Segment Start: SUPPLIED DATA
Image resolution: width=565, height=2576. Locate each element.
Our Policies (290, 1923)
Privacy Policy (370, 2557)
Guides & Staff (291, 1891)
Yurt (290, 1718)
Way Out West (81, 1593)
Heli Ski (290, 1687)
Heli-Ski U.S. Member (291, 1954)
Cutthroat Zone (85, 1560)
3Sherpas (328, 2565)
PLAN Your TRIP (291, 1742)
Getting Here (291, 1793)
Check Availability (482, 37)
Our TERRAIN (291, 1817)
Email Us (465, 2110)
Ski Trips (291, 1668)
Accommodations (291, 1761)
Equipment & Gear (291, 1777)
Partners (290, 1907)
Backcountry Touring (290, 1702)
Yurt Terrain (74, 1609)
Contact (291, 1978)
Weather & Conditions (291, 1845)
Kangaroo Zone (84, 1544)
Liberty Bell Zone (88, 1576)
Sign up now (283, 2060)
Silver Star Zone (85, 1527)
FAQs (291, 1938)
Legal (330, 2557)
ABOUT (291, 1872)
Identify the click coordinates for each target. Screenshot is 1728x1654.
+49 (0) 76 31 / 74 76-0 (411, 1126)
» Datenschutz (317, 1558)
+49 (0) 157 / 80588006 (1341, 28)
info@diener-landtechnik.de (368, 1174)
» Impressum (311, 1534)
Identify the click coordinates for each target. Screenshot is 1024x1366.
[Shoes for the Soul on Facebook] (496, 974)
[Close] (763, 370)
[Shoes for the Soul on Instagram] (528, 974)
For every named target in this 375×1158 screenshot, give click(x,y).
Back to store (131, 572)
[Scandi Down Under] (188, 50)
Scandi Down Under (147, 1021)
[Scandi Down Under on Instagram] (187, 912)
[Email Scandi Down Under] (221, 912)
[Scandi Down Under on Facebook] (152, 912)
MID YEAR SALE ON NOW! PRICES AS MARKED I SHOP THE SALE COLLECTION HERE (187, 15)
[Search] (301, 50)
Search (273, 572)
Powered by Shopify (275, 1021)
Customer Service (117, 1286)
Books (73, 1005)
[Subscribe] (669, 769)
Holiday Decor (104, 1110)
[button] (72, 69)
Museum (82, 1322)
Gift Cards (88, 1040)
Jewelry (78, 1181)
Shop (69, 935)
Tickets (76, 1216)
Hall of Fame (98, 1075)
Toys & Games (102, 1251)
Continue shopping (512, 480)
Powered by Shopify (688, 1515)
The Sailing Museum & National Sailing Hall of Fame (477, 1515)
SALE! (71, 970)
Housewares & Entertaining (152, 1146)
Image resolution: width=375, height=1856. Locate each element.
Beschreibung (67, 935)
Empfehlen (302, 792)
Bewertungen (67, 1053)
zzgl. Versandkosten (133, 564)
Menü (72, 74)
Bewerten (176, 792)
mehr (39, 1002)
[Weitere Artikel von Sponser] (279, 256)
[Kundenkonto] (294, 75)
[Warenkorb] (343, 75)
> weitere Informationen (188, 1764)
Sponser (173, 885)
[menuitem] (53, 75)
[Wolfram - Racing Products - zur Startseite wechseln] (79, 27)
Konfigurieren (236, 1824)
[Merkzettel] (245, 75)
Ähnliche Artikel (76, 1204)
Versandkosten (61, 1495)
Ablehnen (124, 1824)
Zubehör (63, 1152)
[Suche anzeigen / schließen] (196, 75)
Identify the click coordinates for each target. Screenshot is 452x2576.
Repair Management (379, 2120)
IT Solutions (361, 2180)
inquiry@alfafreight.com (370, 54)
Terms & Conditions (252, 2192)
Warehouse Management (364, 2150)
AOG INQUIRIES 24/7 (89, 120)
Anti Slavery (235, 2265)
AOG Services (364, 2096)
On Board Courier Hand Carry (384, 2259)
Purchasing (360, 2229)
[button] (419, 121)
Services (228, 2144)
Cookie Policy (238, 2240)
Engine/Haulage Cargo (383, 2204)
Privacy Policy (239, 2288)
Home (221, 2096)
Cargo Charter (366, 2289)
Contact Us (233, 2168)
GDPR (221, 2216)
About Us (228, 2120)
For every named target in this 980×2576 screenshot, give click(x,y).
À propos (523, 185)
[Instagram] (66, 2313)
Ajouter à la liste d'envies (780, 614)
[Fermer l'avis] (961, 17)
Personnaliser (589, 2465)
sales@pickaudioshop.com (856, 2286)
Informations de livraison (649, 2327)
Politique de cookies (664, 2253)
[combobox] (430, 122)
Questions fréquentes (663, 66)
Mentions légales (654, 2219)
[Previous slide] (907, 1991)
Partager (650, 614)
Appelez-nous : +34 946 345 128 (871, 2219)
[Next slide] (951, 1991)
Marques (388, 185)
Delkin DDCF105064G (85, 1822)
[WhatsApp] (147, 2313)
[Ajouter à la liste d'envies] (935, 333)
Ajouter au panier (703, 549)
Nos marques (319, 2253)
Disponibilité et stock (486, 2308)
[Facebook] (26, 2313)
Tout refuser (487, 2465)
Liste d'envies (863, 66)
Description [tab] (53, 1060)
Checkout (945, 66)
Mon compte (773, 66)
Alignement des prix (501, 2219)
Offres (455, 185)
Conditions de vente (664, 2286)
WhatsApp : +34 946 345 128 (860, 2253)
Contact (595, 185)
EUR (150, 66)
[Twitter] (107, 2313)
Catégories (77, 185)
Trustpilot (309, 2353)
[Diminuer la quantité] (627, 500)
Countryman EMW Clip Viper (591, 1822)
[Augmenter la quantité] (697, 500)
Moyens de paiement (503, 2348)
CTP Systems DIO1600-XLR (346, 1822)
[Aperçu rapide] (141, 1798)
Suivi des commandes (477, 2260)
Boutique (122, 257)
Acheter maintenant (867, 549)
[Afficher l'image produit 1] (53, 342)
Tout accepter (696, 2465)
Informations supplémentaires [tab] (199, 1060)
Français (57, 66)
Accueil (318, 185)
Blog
Segment End: SUPPLIED DATA
> _WHAT IS REQUIRED_
From the records above, pull out every line containing the word "Management".

> _EXPECTED OUTPUT_
Repair Management (379, 2120)
Warehouse Management (364, 2150)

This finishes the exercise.